## BEGIN Records supplied
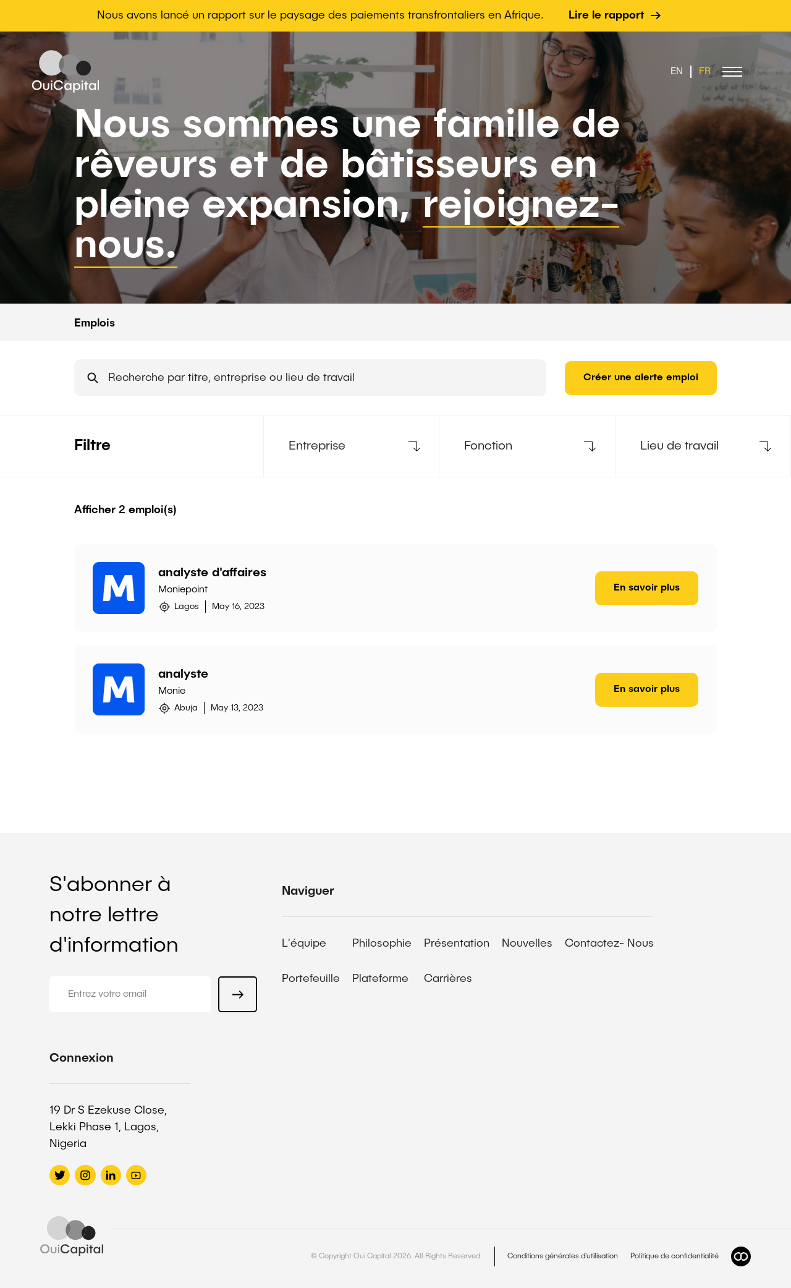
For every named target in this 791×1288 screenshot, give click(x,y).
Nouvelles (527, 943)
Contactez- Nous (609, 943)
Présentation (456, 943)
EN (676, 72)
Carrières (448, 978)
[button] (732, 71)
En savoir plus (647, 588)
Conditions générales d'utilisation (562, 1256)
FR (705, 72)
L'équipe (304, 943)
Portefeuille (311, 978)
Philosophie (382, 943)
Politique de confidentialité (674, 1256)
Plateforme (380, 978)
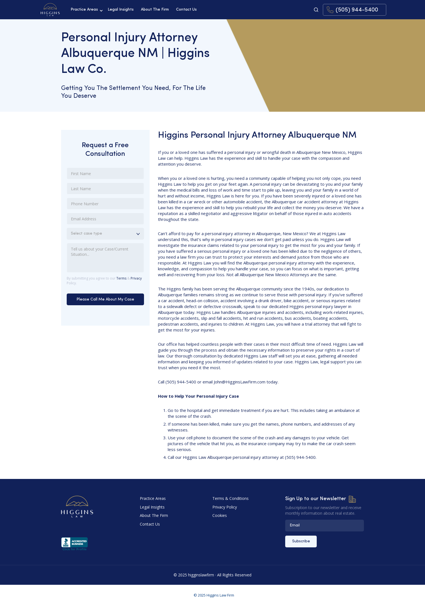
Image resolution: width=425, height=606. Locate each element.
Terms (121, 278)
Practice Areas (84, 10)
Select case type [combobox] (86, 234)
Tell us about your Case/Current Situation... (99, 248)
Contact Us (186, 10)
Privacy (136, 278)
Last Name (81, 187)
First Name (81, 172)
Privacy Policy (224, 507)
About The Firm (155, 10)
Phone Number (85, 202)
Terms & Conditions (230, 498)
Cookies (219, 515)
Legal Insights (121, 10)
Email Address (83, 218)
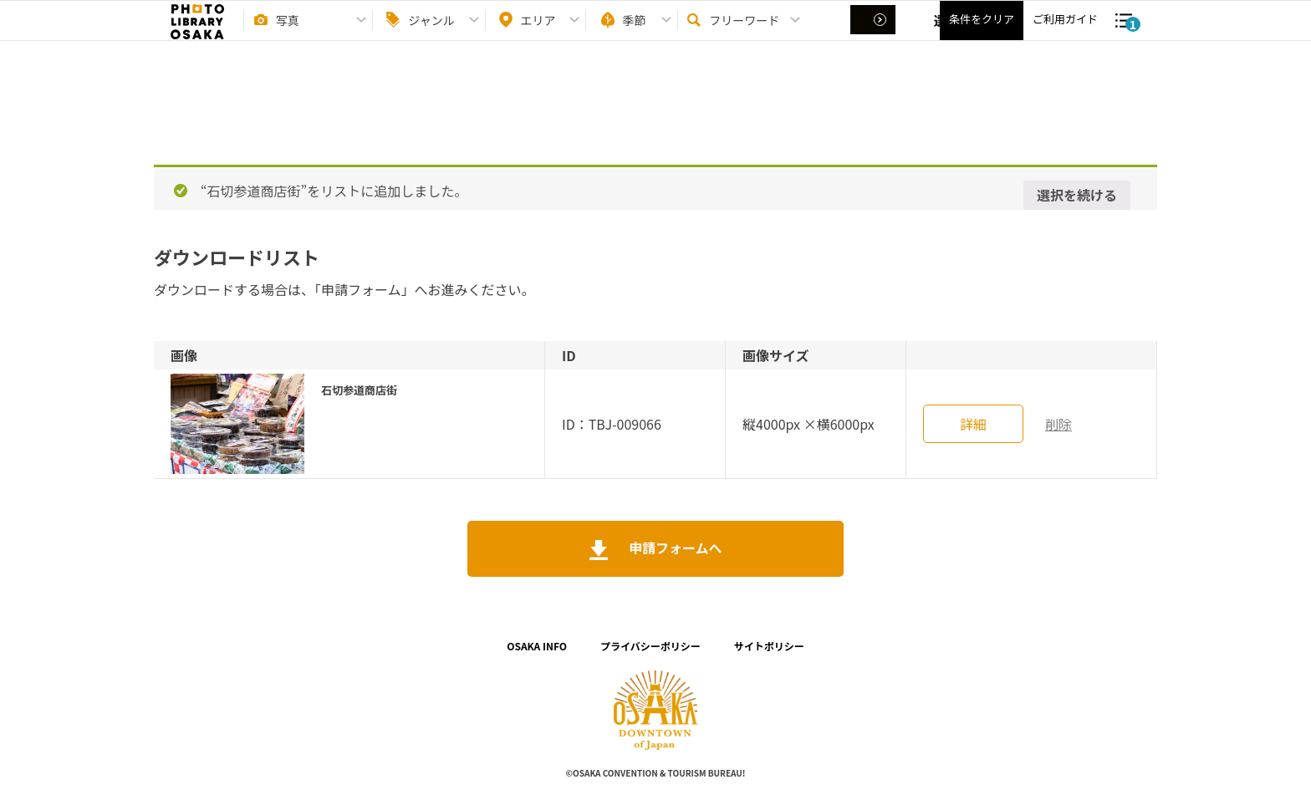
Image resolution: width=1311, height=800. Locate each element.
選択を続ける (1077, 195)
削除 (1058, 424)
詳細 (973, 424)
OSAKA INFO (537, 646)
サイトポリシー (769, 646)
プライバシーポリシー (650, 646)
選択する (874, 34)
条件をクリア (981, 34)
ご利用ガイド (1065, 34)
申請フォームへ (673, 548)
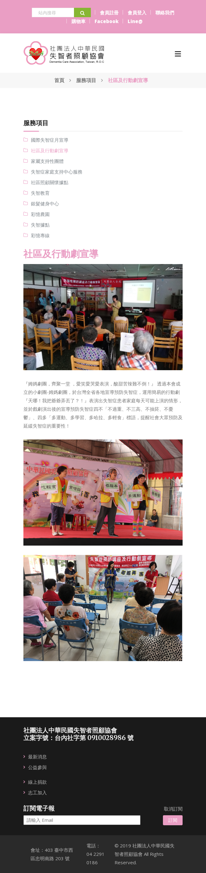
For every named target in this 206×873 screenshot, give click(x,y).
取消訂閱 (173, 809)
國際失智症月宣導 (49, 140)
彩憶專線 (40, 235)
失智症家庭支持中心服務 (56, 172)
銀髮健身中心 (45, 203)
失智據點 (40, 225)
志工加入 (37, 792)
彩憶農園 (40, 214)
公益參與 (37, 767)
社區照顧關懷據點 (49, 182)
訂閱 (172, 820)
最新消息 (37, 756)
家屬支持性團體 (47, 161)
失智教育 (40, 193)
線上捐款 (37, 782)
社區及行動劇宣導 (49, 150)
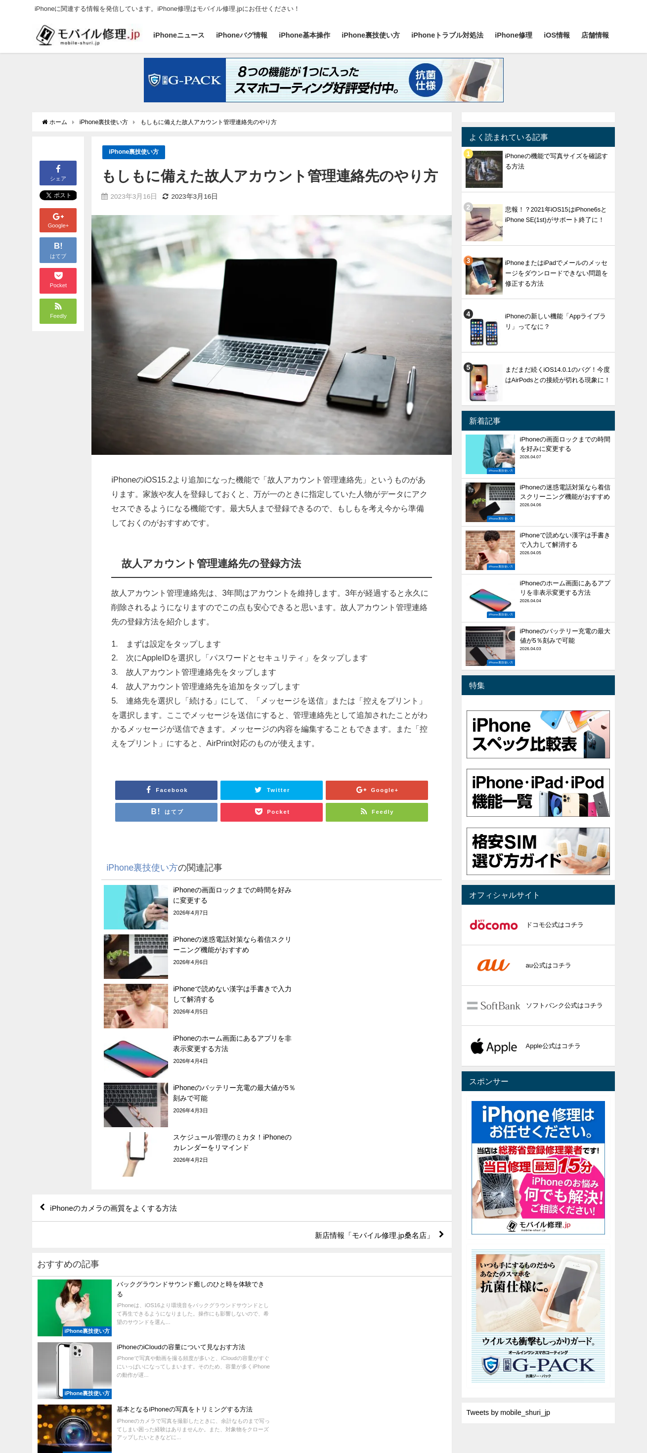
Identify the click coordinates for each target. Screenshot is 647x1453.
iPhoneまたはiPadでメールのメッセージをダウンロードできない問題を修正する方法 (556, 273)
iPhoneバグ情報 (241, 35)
## END Records supplied
## BEGIN Records supplied
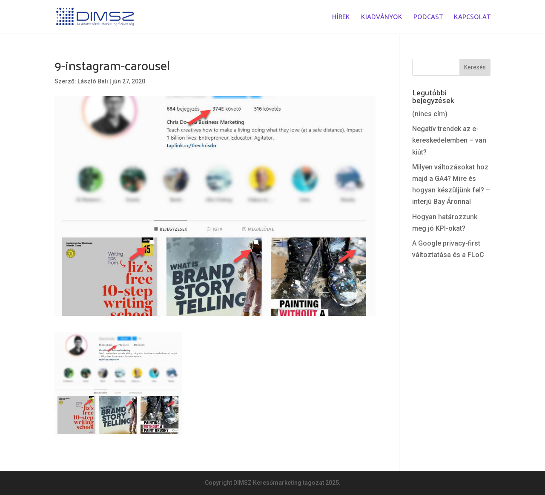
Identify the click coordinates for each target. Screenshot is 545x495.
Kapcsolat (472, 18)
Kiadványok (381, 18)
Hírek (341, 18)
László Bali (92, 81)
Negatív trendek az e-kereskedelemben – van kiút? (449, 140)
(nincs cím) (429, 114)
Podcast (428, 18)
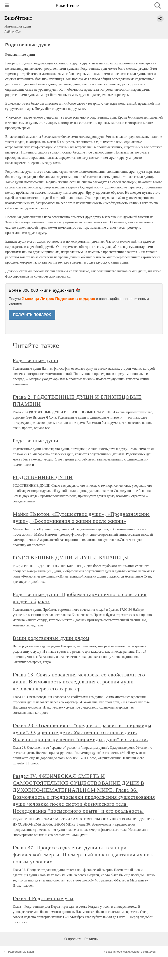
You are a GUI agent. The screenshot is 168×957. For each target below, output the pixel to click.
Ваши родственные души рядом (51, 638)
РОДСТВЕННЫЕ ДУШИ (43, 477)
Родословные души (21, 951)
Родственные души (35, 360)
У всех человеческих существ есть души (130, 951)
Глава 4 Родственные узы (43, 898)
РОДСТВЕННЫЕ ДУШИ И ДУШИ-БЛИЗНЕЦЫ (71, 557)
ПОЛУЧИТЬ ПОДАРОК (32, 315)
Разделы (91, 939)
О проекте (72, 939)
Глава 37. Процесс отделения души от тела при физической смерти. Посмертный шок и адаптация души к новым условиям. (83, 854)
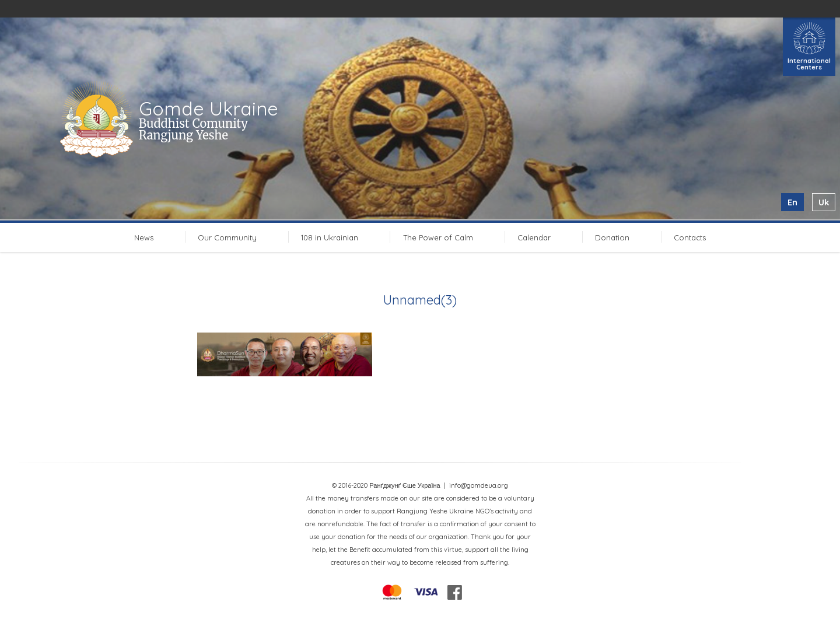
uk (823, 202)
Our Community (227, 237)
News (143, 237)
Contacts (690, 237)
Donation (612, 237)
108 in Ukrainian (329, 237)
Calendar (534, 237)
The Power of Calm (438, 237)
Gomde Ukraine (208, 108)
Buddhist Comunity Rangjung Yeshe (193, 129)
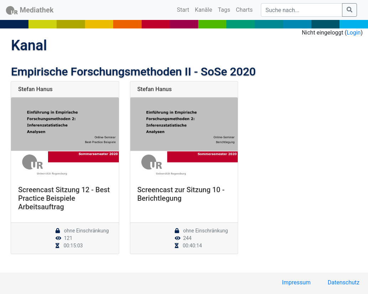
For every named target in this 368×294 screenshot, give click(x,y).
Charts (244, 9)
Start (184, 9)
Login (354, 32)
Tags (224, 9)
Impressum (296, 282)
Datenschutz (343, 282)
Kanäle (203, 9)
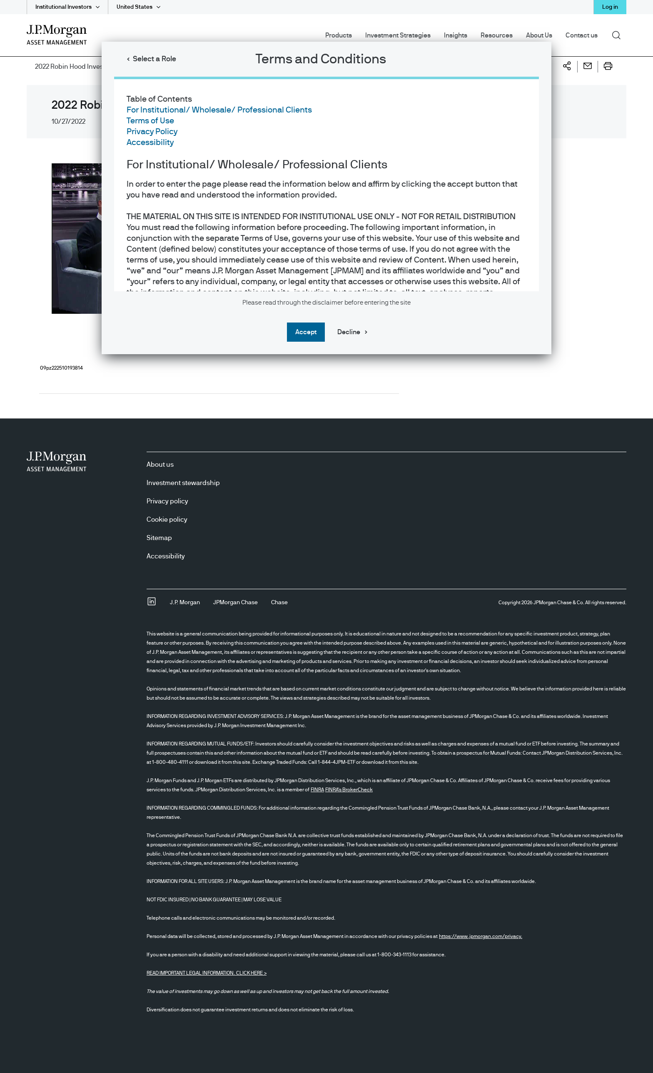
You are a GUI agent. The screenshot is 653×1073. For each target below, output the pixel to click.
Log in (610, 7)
## END Records supplied
## BEGIN Records supplied
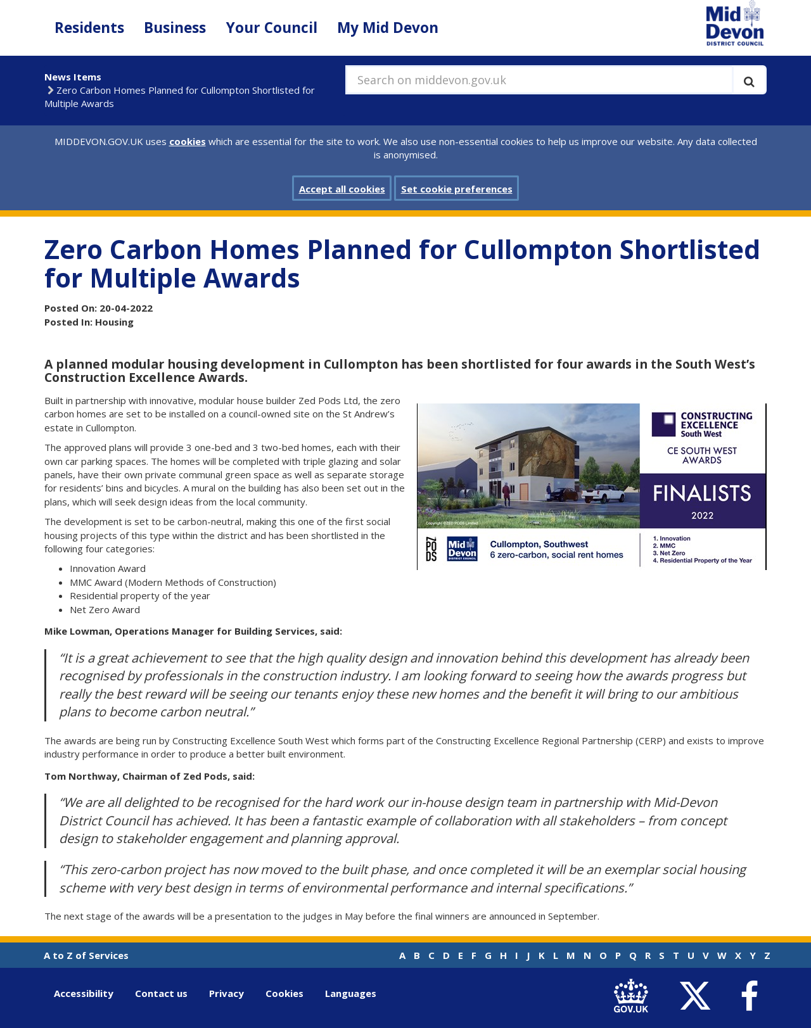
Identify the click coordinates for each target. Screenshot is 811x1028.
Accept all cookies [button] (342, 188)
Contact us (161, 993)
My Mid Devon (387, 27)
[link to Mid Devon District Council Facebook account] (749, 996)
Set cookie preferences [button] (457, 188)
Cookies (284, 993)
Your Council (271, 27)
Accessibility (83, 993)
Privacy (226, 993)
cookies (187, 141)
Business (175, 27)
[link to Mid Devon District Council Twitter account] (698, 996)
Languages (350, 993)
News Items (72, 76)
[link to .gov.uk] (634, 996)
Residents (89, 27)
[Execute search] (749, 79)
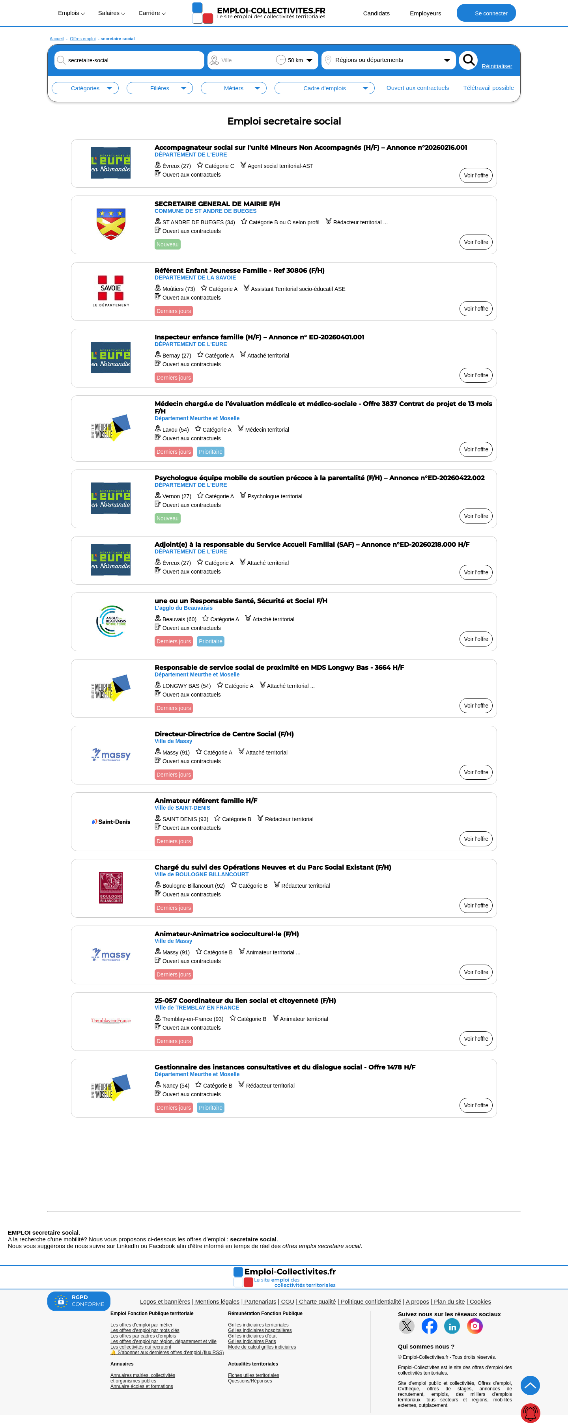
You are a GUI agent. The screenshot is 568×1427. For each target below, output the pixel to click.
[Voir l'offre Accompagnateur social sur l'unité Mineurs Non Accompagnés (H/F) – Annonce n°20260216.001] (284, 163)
## END Records supplied
— Exercise —
Put the data into a Markdown table with the columns Row and Line, starting at the line that contains "For every named target in this 791×1288" and stopping after the line that contains "Legal Insights (121, 10)". Number each row, skip blank lines, and leave the pictures out.

— Answer to the problem —
| Row | Line |
|---|---|
| 1 | For every named target in this 791×1288 screenshot, give click(x,y). |
| 2 | Nouvelles (527, 943) |
| 3 | Contactez- Nous (609, 943) |
| 4 | Présentation (456, 943) |
| 5 | EN (676, 72) |
| 6 | Carrières (448, 978) |
| 7 | [button] (732, 71) |
| 8 | En savoir plus (647, 588) |
| 9 | Conditions générales d'utilisation (562, 1256) |
| 10 | FR (705, 72) |
| 11 | L'équipe (304, 943) |
| 12 | Portefeuille (311, 978) |
| 13 | Philosophie (382, 943) |
| 14 | Politique de confidentialité (674, 1256) |
| 15 | Plateforme (380, 978) |
| 16 | Image resolution: width=425, height=606. Locate each element. |
| 17 | Terms (121, 278) |
| 18 | Practice Areas (84, 10) |
| 19 | Select case type [combobox] (86, 234) |
| 20 | Tell us about your Case/Current Situation... (99, 248) |
| 21 | Contact Us (186, 10) |
| 22 | Privacy (136, 278) |
| 23 | Last Name (81, 187) |
| 24 | First Name (81, 172) |
| 25 | Privacy Policy (224, 507) |
| 26 | About The Firm (155, 10) |
| 27 | Phone Number (85, 202) |
| 28 | Terms & Conditions (230, 498) |
| 29 | Cookies (219, 515) |
| 30 | Legal Insights (121, 10) |